● SOURCE DOCUMENT
####

Why Bother With Cucumber Testing?

[+] aslakhellesoy|12 years ago|reply

Creator of Cucumber here.

Cucumber is not a testing tool [1], it is a collaboration and analysis tool.

Use it to document (in very broad strokes) the features of your system.

It was never meant to be used as an exhaustive regression testing tool, or to replace unit testing.

[1] https://cucumber.pro/blog/2014/03/03/the-worlds-most-misunde...

[+] jrochkind1|12 years ago|reply

I'm curious what you think about 'Relish', software for turning cucumber steps into developer documentation. Ruby projects vcr[1] and rspec[2] use it as their exclusive/preferred/canonical developer API documentation.

As a developer-user (not maintainer/creator) of these projects, I've always found their relish-produced api docs to be fairly insufficient, confusing, and frustrating for me as a developer needing API docs.

[1] https://www.relishapp.com/vcr/vcr/docs

[2] https://relishapp.com/rspec/docs

[+] jdlshore|12 years ago|reply

My comment was a bit too late to be seen last time [0], so I'll repeat it here:

---

I was heavily involved with the Fit project for a while. (Fit is Ward Cunningham's predecessor to Cucumber. It used HTML tables rather than ASCII sentences.)

I find it interesting, if not surprising, that the Cucumber community is discovering exactly the same issues that we did with Fit: namely, that it encourages brittle integration tests, and that people don't use it for its intended purpose of collobaration.

I've come to believe that these problems are unsolvable.

I worked on and promoted Fit for several years. Eventually, after some deep soul searching, I concluded that Fit (and by extension, Cucumber) is solving the wrong problem. The value of Fit (and Cucumber) comes from discussions with domain experts. The tools encourage a certain amount of rigor, which is good, but you can get that rigor just as easily by discussing concrete examples at a whiteboard.

The actual automation of those examples, which is where Fit and Cucumber focus your attention, has minimal value. In some cases, the tools have negative value. Their tests are fundamentally more complex and less refactorable than ordinary xUnit tests. If you want to automate the examples, you're better off doing it in a programmer tool.

####

● EXERCISE GOAL
In the thread about Cucumber testing, what did Fit use in place of ASCII sentences? This data has nothing to do with the thread about Cucumber testing.

Part of a data file
####

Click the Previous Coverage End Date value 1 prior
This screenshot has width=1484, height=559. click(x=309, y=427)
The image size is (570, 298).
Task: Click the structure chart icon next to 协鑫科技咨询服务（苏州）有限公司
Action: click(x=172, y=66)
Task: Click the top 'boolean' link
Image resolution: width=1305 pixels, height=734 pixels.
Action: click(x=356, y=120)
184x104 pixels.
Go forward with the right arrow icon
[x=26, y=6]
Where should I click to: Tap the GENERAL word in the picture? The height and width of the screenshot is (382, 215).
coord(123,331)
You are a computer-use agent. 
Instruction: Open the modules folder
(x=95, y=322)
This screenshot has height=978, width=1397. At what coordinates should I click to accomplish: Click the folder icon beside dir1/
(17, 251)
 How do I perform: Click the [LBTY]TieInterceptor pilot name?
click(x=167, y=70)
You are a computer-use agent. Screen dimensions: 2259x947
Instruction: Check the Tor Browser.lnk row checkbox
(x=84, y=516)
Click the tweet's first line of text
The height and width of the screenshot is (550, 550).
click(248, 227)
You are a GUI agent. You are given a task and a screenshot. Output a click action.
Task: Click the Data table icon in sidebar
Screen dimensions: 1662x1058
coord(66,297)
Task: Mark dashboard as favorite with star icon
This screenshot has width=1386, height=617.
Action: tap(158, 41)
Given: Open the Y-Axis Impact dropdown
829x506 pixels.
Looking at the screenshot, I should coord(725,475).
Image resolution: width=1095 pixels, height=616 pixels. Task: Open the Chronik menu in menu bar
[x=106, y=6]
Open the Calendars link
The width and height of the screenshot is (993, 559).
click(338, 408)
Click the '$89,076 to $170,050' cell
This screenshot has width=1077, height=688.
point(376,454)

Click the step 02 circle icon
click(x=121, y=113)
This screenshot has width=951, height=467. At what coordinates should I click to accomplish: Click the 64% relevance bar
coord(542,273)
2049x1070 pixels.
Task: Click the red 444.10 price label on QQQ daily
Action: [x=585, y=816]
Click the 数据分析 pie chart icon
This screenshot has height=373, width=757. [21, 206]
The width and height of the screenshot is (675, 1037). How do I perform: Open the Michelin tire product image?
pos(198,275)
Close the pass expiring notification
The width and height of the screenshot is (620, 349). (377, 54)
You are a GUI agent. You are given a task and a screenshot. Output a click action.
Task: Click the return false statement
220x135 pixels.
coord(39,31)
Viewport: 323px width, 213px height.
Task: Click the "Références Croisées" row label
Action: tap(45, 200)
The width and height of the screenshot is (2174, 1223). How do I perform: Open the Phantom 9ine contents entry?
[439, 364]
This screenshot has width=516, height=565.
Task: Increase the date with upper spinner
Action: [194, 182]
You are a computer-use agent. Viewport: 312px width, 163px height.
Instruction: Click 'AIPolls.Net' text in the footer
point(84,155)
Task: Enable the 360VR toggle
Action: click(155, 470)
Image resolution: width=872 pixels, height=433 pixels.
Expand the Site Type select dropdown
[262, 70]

####

● COMPLETE RESPONSE
HTML tables